どこかクセのある復讐譚だが、それがクセになるかも
12世紀の作家、サクソの著書に登場するアムレートの物語を翻案した復讐譚。
ストーリーそのものは割と単純で、いわゆる王家の血で血を洗う権力闘争に巻き込まれた王子さまが、長い雌伏の時を経て、やがて敵討ちに挑む、ってな内容で。
物語に意外性や驚きはほぼない、と言っていいでしょう。
予想を裏切る展開もさほどなかったですしね。
いうなれば一本道。
脇目も振らずに、ただ本懐を遂げるべく、地をなめ泥をすすり、機会をうかがう王子の姿を描写。
眼に新しかったのは、当時のヴァイキング社会の風俗や文化、宗教観をじっくりと丁寧に描いていた点、でしょうか。
二コラス・ウィンディング・レフンのヴァルハラ・ライジング(2009)をふいに思いだしたりもしたんですが、本作、レフンの作品よりよりもずっと金かかってる上に仕事ぶりが優秀なように感じましたね。

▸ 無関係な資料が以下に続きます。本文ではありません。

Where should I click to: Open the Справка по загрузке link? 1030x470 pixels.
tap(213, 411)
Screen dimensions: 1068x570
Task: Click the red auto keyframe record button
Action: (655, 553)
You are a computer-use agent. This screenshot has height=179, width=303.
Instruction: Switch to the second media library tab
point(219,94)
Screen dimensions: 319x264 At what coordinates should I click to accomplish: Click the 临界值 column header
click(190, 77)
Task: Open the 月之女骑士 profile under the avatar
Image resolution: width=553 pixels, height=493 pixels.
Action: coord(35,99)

9世紀の北欧なんて全くの門外漢なんですが、それでも何が起こっていて、どういう価値観に支配されているのか、ちゃんと理解できましたし。
しかし、ロバート・エガース、前作ライトハウス(2019)からいきなりこれかよ、って。
ああも内省的なややこしい映画発表するぐらいだから、きっと今後はカルトな道を進むんだろうなあ、と思いきや、いきなりヴァイキングが肉弾相打つリベンジアクションですからね。
ま、これはこれで冒険だったと思いますけどね。
9世紀の北欧にそれほどニーズがあるとは思えないですし。
よくぞまあ、大金投資したやつがいたもんだな、と。
それにきちんと答えて作品ヒットさせたんだから大したもんですけどね、ロバート。
とりあえず、やたらテンションが高いというか、インド映画風の妙な熱量に満ちてるのが特色ですかね。
復讐譚というエンタメであることは間違いないんですけど、そこはそんなに力入れなくても・・・と思えるようなシーンにやたら心血注いでたり、一皮むいたら別のものが顔を出すんじゃないか?と不安になるような含みがあったりするんです。

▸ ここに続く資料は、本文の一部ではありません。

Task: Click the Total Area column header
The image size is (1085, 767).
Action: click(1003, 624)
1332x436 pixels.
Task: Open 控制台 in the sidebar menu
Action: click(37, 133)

クライマックスにおける溶岩流に囲まれた場所での決闘シーンなんてその最もたるもので。
どういう演出なんだこれは、と一瞬ひるんでしまうぐらいなにかがトチ狂ってます。
あとはニコール・キッドマンの怪演でしょうね。
並みいる屈強な男どもを楽にねじ伏せる勢いで狂気の悪女を熱演してて。
いや、もうね、マジでびっくりした、お前だったのかよ!みたいな。
ストーリー最大の起伏と言っていいと思います、彼女。
総ずるなら、よくある復讐譚ではあるんだけど、エンタメの割には変なクセがある映画、といったところでしょうか。
不思議に楽しめてしまった、そんな一作でしたね。
しかしここからノスフェラトゥ(2024)へ、ってのがまたすごいな、この人。
本人の中では、何を撮ろうと最初から全くブレてるつもりはないのかもしれませんね、ひょっとしたら。